EXCERPTED DATA:
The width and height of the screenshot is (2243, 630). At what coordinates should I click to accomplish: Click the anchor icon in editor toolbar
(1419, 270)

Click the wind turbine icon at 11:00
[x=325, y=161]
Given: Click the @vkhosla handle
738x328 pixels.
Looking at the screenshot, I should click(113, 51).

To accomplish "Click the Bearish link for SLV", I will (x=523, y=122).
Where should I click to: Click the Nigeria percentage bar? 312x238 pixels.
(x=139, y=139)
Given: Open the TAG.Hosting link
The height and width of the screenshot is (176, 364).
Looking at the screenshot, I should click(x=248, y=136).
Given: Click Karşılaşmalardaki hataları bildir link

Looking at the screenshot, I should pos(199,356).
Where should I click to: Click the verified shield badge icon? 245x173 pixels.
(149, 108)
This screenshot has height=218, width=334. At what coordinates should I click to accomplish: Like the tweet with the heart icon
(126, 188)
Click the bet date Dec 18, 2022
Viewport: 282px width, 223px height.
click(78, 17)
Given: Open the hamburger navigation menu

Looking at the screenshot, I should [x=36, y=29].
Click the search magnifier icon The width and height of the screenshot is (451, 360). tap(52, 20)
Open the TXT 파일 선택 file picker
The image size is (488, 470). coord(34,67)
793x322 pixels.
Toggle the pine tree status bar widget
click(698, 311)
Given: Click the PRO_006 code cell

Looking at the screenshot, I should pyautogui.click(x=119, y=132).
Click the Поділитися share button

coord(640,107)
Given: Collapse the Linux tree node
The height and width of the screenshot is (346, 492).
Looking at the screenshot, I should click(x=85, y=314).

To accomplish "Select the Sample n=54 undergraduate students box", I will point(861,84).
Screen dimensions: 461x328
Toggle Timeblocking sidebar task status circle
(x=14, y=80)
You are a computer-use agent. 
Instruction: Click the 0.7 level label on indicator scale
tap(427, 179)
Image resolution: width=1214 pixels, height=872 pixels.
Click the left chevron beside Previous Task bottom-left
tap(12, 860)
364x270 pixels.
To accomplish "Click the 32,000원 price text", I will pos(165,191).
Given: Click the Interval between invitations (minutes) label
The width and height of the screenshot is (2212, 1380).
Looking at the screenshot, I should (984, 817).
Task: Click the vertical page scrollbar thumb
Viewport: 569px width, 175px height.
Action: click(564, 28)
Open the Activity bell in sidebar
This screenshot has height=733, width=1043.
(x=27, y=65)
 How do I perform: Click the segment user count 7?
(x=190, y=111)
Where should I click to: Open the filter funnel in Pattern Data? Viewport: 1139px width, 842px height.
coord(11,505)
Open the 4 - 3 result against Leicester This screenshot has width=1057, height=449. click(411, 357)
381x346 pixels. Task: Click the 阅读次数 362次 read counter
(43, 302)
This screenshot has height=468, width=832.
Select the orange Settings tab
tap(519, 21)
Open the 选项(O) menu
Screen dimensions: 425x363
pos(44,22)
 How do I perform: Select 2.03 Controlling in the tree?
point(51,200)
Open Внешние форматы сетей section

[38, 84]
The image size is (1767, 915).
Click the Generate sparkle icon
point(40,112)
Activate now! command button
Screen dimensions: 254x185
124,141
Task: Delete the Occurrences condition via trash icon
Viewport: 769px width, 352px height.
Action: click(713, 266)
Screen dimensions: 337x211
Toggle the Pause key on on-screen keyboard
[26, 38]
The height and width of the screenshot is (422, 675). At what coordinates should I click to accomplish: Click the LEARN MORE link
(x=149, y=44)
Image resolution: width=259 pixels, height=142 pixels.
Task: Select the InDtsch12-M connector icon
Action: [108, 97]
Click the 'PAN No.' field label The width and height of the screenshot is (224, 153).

BRIEF: Look through the records for the word "will". Every line that has it should be copied.

RESULT FOR THIS TASK:
To accomplish "Click the Bearish link for SLV", I will (x=523, y=122).
To accomplish "Select the Sample n=54 undergraduate students box", I will point(861,84).
To accomplish "Click the 32,000원 price text", I will pos(165,191).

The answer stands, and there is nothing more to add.